Propriété Santo Sospir,
Saint-Jean-Cap-Ferrat, Alpes-Maritimes

"Une jeune femme habite Santo Sospir. Il ne fallait pas habiller les murs, il fallait dessiner sur leur peau : j'ai traité les fresques linéairement avec le peu de couleurs qui rehaussent les tatouages. Santo Sospir est une villa tatouée." C'est ainsi que Jean Cocteau rend compte du travail qu'il réalisa dans la villa de son amie et mécène Francine Weisweiller. Invité par cette dernière à séjourner sur la côte d'Azur, l'artiste décora entièrement la maison en 1950 et y revint régulièrement peindre, écrire, tourner, jusqu'à sa mort en 1963.

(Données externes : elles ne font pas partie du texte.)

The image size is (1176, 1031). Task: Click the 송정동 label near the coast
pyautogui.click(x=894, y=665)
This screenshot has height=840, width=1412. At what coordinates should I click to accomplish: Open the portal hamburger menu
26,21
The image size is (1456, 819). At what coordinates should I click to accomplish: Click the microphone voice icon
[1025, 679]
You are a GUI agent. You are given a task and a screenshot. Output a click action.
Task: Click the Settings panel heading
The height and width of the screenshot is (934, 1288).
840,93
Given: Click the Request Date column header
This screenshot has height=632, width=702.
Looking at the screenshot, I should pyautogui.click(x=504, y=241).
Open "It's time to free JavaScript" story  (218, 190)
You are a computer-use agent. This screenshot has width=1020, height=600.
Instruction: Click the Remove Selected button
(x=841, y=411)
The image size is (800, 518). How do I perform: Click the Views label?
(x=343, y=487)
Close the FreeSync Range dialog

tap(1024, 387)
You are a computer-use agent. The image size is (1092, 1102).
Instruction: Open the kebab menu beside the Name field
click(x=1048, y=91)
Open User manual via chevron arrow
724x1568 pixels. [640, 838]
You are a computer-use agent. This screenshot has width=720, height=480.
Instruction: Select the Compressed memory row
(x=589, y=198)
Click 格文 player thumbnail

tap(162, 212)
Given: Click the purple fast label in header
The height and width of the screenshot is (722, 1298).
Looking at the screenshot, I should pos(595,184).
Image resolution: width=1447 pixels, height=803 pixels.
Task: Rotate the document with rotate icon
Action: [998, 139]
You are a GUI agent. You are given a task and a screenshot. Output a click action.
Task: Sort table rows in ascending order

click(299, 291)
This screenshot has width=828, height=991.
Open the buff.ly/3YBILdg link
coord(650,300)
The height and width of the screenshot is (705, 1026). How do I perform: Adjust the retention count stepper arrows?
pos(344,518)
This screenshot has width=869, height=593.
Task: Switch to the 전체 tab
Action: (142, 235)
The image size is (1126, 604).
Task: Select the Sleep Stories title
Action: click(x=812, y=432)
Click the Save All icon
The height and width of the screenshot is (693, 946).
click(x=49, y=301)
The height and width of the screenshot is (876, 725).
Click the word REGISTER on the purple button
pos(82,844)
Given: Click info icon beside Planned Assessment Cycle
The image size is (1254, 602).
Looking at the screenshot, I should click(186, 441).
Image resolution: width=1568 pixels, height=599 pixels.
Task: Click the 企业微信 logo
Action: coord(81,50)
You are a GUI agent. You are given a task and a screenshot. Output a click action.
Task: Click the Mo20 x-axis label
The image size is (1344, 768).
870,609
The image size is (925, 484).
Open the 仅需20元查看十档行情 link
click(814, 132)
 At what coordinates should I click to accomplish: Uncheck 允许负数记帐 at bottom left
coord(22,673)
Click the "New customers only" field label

Magnifiquement située sur le versant ouest du cap Ferrat, face à la mer qui borde son jardin, la maison est construite entre 1931 et 1935 dans le style régionaliste méditerranéen. Les "tatouages" se répartissent sur les murs, les plafonds, les vantaux des portes. La technique est celle d'un peintre, mais le parti général est celui d'un graphiste, le trait, ligne signifiante, l'emportant sur la couleur. Les thèmes sont ceux chers au poète : la Méditerranée avec ses pêcheurs, le soleil, la nuit, la mythologie grecque surtout. Une chambre est consacrée au mythe d'Actéon, changé en cerf après avoir surpris Diane et ses nymphes, une autre à l'initiation des bacchantes, une troisième au mythe de Narcisse, dont la nymphe Echo répète inlassablement le nom...

La protection dont bénéficiait la seule villa depuis 1995 a été complétée par une mesure prenant en compte l'ensemble de la propriété, jardin et dépendances.

Inscription en totalité (ensemble de la parcelle avec ses différents éléments et bâtiments des anciennes dépendances) par arrêté du 17 avril 2007. (complète l'arrêté d'inscription de la villa Santo Sospir du 5 mai 1995).